『拾われた男』は最高の“敗者”たちの物語 愛とエネルギーに溢れた脚本・演出・役者たち

 ドラマの“紅白歌合戦”かと思った。

拾われた男

 しょっぱなから有村架純や柄本明が本人役で出てくるわ、風間杜夫は太巻き食べてゲホゲホむせるわ、薬師丸ひろ子は事務所の社長役で登場するわでとんでもないことになっている。俳優・松尾諭の自伝的エッセイをドラマ化した『拾われた男』(NHK BSプレミアム/ディズニープラス)のことである。

 兵庫で生まれ育った松戸諭(仲野太賀)はたまたま観た舞台に憧れ、同級生・杉田(大東駿介)を頼って上京。杉田やその彼女・ヨシコ(岸井ゆきの)らと同居し、劇団のオーディションを受けるがあえなく不合格。そんな中、たまたま航空券を拾い、「良かったらオーディションの結果を教えて」と言われていたモデル事務所社長・山村(薬師丸ひろ子)のことを思い出し、面接後“癒し系女優”が看板の事務所に所属することに。諭は渋谷のレンタルビデオ店で濃すぎる仲間とバイトしながら俳優になる夢を追う。

 と書くと、なにやらバイプレイヤーとして確固たる地位を築いた俳優の青春サクセスストーリーと思われるかもしれないが、本作はそう簡単にカテゴライズできない。なんせ毎回、画面からとんでもないカウンターパンチが繰り出されるのだ。

 第3話で事務所の看板俳優・井川遥(本人役)の運転手兼ボディガードとなった諭は、さまざまな現場に帯同し、自らも小さい役ながら俳優としての仕事を得るようになる。通常ならば諭の失敗とそれを乗り越える過程が展開するわけだが、脚本の足立紳はそんな予想を裏切るように7歩先の世界を描く。この回では俳優や演技について、4人のキャラクターにフォーカスがあてられた。

 2002年、当時“癒し系”として世を席巻していた井川遥。街は彼女の看板で溢れ、スケジュールは分刻み。が、井川自身は映像の現場に行っても役を深めることより“癒し系”の立ち位置を求められることに疑問を感じている。怒っている場面のはずなのに、監督からは小首をかしげるように言われ、やんわり抗議しても取り合ってもらえない。そんな彼女が憧れるのは“白熱系”の女子プロレスラーたちだ。

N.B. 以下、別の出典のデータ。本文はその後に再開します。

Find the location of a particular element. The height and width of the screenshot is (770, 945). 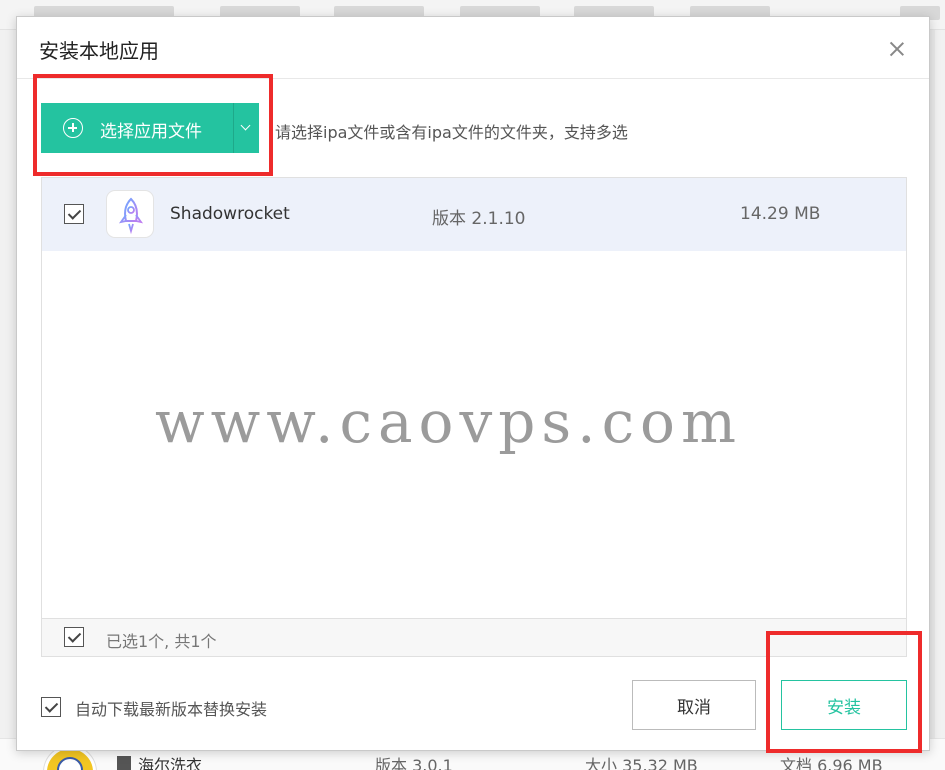

select-app-file-button: 选择应用文件 is located at coordinates (150, 128).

 諭はそうした井川の葛藤にまったく気付かず、運転手や付き人として現場で差し入れを配り、移動の車中で彼女が好きな音楽をかけお菓子を食べる。受刑者その1的な役をもらった撮影では、同郷の中堅俳優と仲良くなって他の俳優が担うはずだった殴られ役を貰ってしまい、顔のアップをしっかり抜かれる。ずっと準備をしてきたにもかかわらず、諭に役を取られた若手俳優(岩男海史)は撮影終了後に悔しさを噛みしめ、吐き出すように言う。「芝居、全然だめだから。あんな表情、通用しないから」。

 井川や諭が所属するモデルエージェンシーでは、社長の意向でロンドン帰りの講師・平山(北村有起哉)による演技の授業が行われていた。シェイクスピアを題材にした『荒武者ピラス』のせりふを肉体訓練とともに語るのだが、モデルや俳優の卵たちにはまったく意味が分からない。やっと演技について悩むようになった諭に対し、平山はストレッチをしながら自問するように語る。「意味があるのか知らねえよ、ロンドンでさんざんやらされてただけだ。でもなあ、俺の支えにはなってる」。

 売れていてもそのイメージにからめとられ、“白熱系”になれない井川。運でここまできて、やっと芝居と向き合うようになった諭。実力とは違うところで役を取られた若手俳優。そして輝くかどうかわからないバトンを若い俳優志望者たちに手渡そうとする平山。それぞれの視点で俳優や演技についてのストーリーがうねり、人間関係が動いていく。終盤、狭いアパートでプロレス大会が始まり、有名レスラーの入場曲が流れる中、諭と井川が『荒武者ピラス』のヘンテコなせりふを叫ぶさまは、カオスであり明日への希望だった。